5. "These grammars (the same set as listed under 4 above) do not cite John 8:58 as an example of the PPA. . . What we can say is that their omission of John 8:58 is consistent with their narrow definition of PPA as a present-tense verb that is accompanied by an adverbial expression that denotes duration or continuation from some past time and that must be translated into English using a past-tense form." But McKay, one of the set above, does cite it as an example. Furthermore, when it comes to what these grammars specify as the determining factor, we get some pretty broad characterizations (Greenlee: "a specific phrase"; Fanning: "an adverbial phrase or other time-indication"; Smyth: "a definite or indefinite expression of past time"; McKay: "an expression of either past time or extent of time with past implication"; Goodwin: "expressions denoting past time"). Moreover, indication that a PPA should be translated using a past-tense form is common even among those with what you consider broader definitions of the PPA, e.g., Brooks/Winbery, Young, Wallace. So you have not established any direct correlation between narrow definition of the PPA, specificity of how to translate, and omission of John 8:58 as an example. These three things are all independent variables in your source grammars.


6. "The more broadly we define the PPA, the more likely John 8:58 is to be seen as a PPA, but then the less we can say with certainty about how John 8:58 should be translated, etc." As pointed out above, you have not demonstrated these connections. Your use of broad and narrow does not correspond to what these grammars actually do. The inclusion of grammars that have no interest in commenting on translation is a methodological flaw. Grammars that use quite broad language in referring to the modifying element are just as likely to be specific about translating the verb with a past-tense form as are grammars that give more narrow characterizations of the modifying element.

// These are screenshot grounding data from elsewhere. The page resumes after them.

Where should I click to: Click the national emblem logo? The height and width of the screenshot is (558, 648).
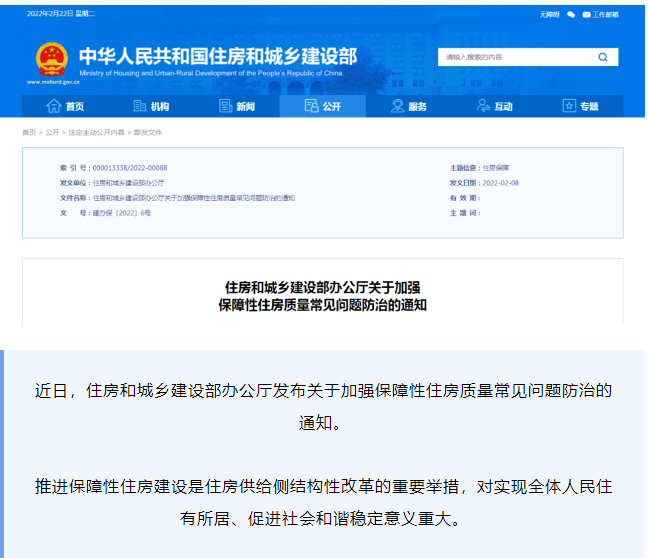click(50, 60)
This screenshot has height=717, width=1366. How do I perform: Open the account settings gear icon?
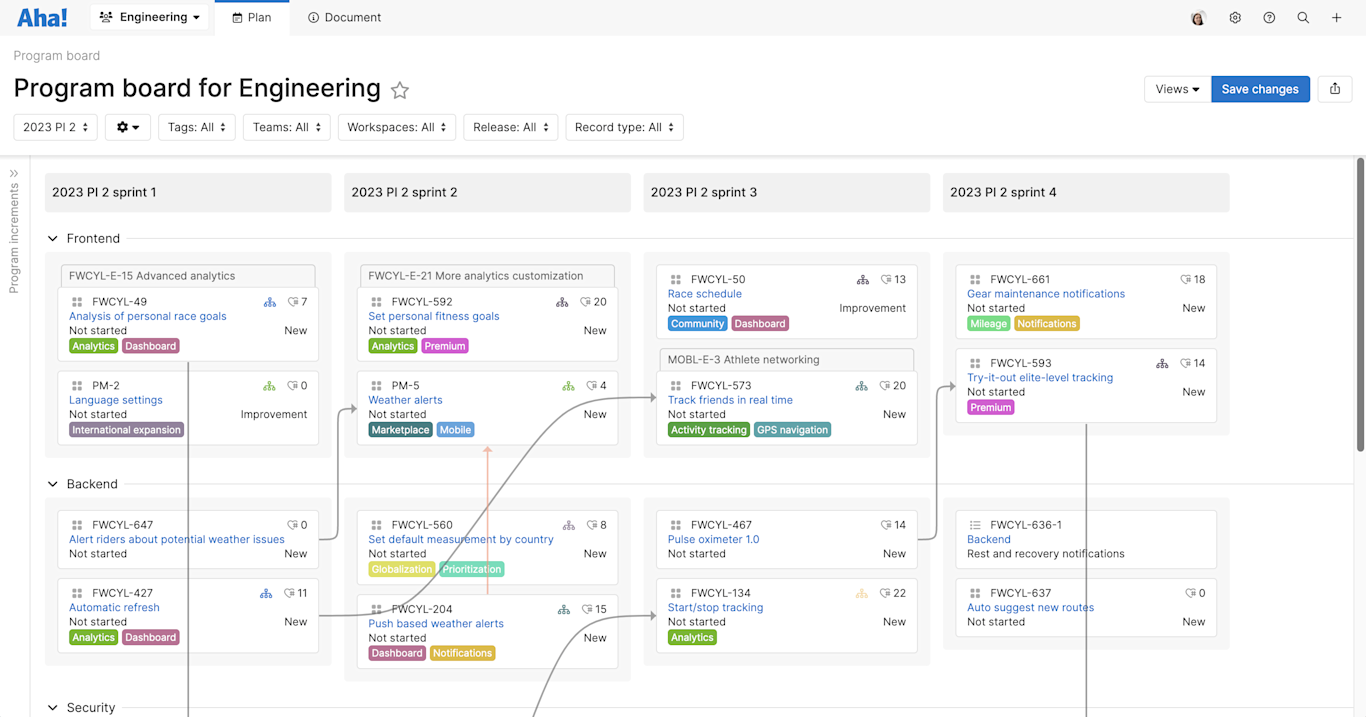pos(1235,17)
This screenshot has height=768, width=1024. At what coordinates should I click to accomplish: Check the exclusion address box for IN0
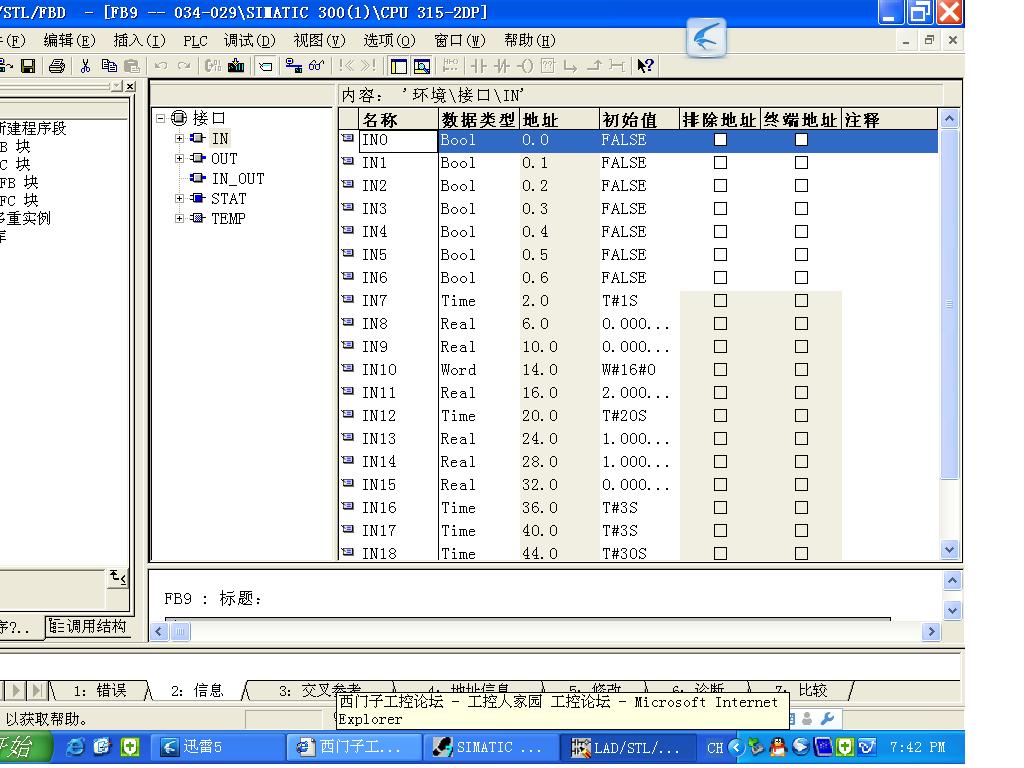tap(720, 140)
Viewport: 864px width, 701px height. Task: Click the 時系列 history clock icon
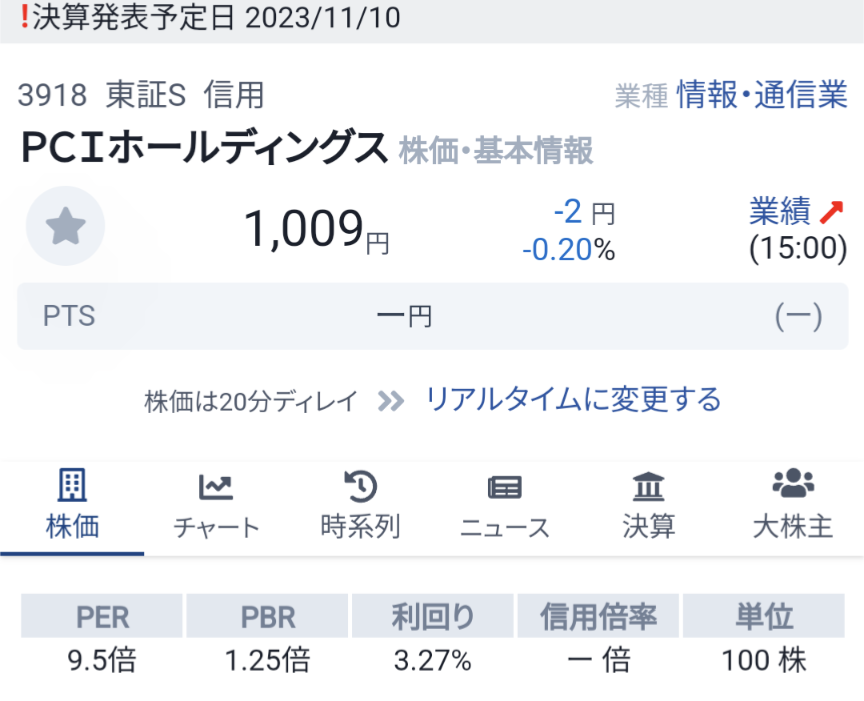tap(360, 487)
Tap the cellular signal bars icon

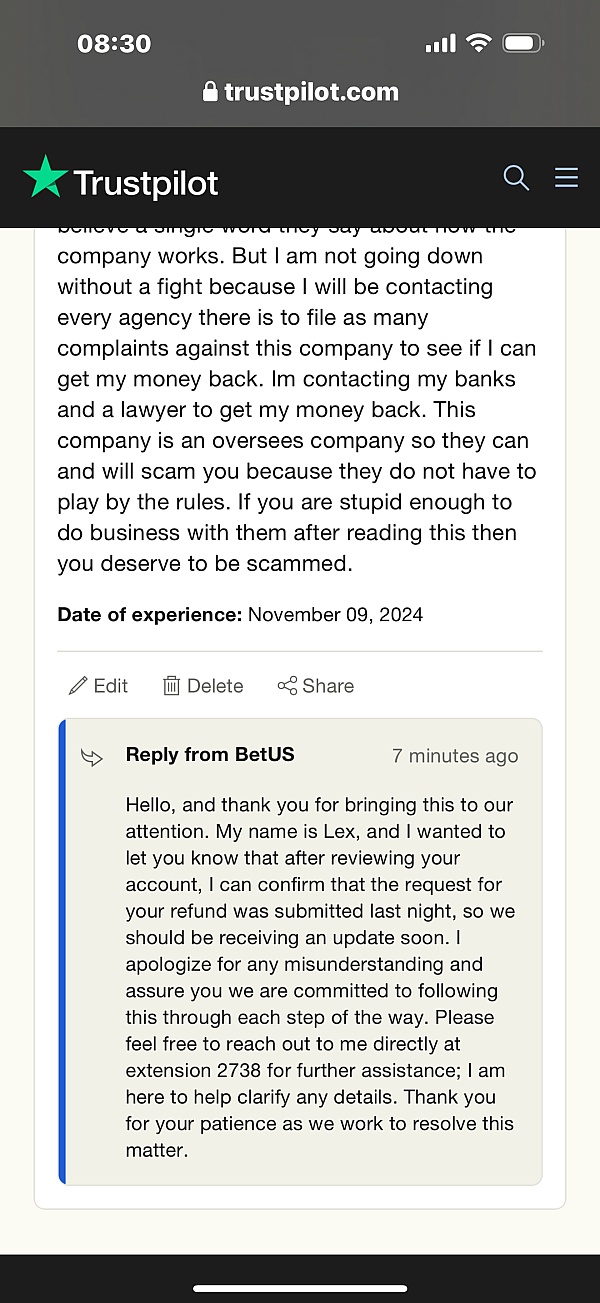pos(440,44)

So I do not see the discussion advanced by this failed effort to establish some sort of significant correlation between what are distinct and independent variables in what the grammars choose to discuss and how they discuss it. What we do have in all these grammars is a very well defined use of the Greek present that well fits the case of John 8:58, to my satisfaction better than any alternative usage. But you promise to introduce a new suggestion in your nest post, and I look forward to that.

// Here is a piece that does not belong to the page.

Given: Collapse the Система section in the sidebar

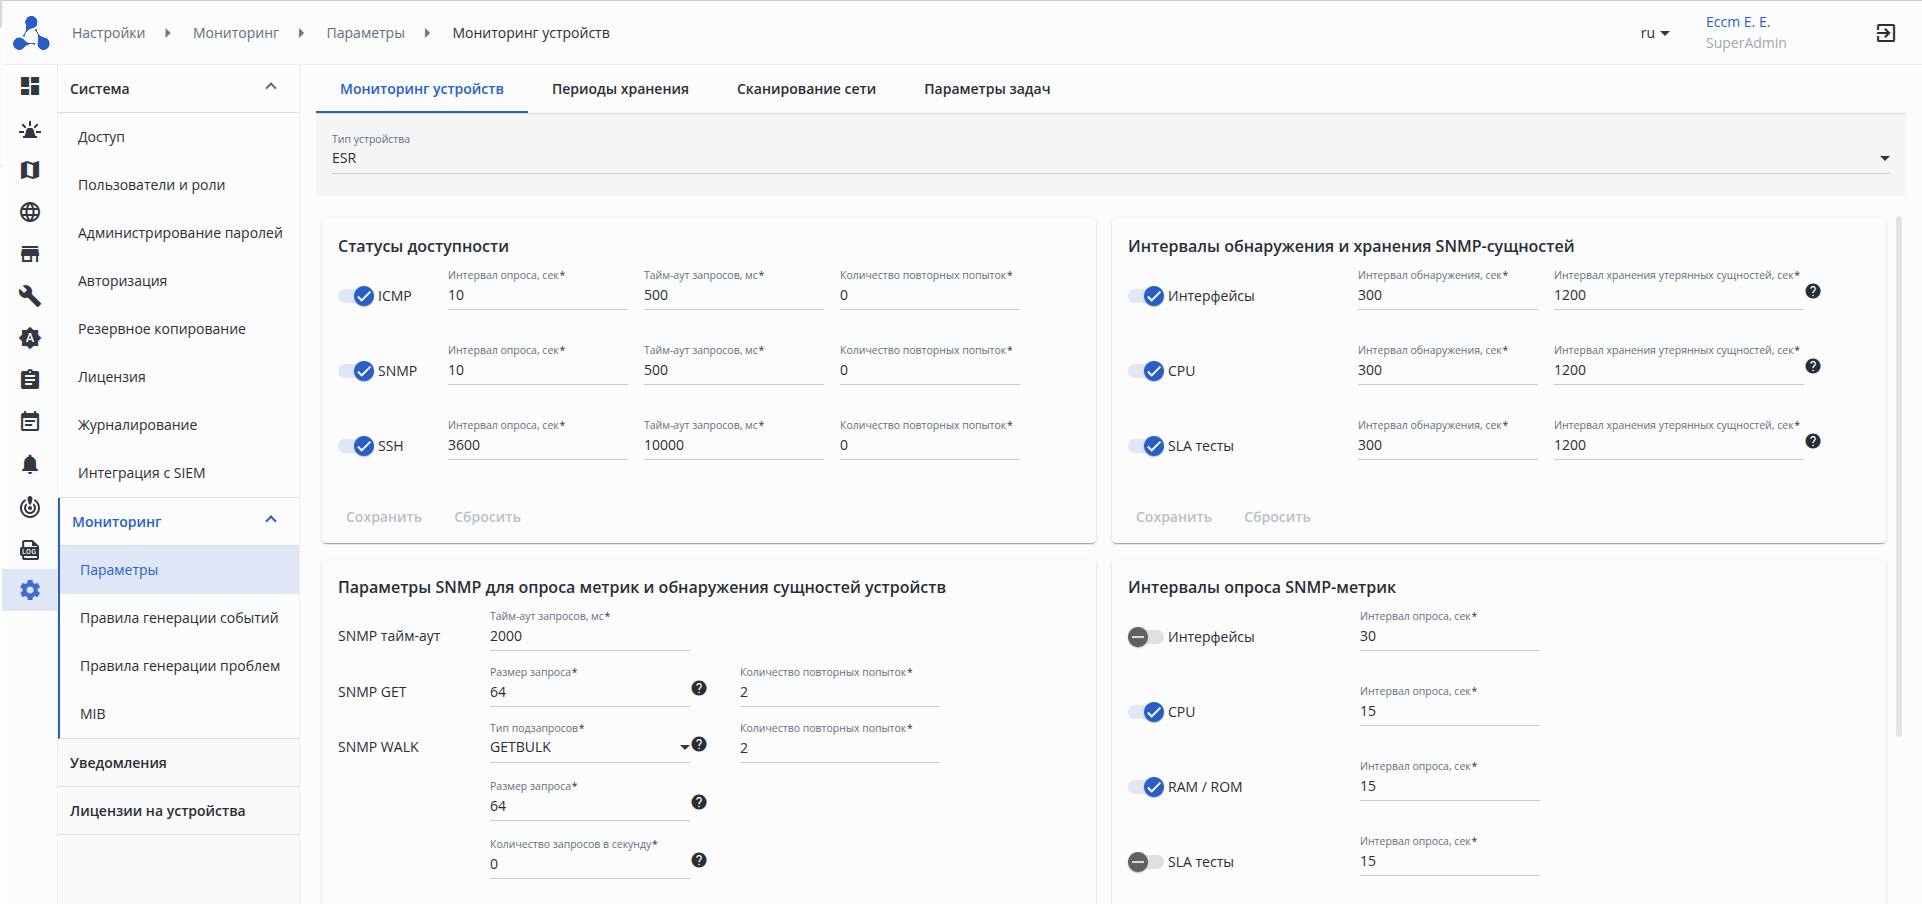Looking at the screenshot, I should pyautogui.click(x=270, y=88).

Let me conclude by agreeing with you that we probably should not put too much weight on grammarians referring to action "beginning" or "commencing" in the past in the PPA. They are necessarily speaking in the broadest terms of what verbs generally do. This is clear in the fact that Greek EIMI is the verb in question in several examples of the PPA they cite (John 8:58; John 14:9; John 15:27; 1 John 2:9), and the be-verb is by definition stative rather than active -- it does not refer to action at all, does not indicate anything specific about the beginning or commencement of the state of being, but at most may specify when (in the past, present, or future) one could be said to be in a state of existence. This of course allows you to say that the use of the be-verb in John 8:58 does not include or envision anything about beginning to be or commencing to be. That is certainly true. One cannot claim that, even translated as a PPA, John 8:58 describes or refers to a beginning or commencement of being. That is why I have been saying all along that you can interpret this verse as you do without denying the verbal quality at work here. So that returns us to the question of what you are laboring to prove here, and the answer must be that the verse itself, by not referring to commencement of being, necessarily refers to an eternal non-commencement of being. You can't get that from the grammar. Because to do so you would have to make the case that either the be-verb itself consistently implies eternal existence (which, of course, would be nonsense), or that some other modifying element in the verse indicates such an eternal non-commencement of being. Unfortunately, all you have to work with is the adverbial clause, "before Abraham was born." So you will need to focus your argument on something in that clause that establishes your reading.

best wishes,
Jason B.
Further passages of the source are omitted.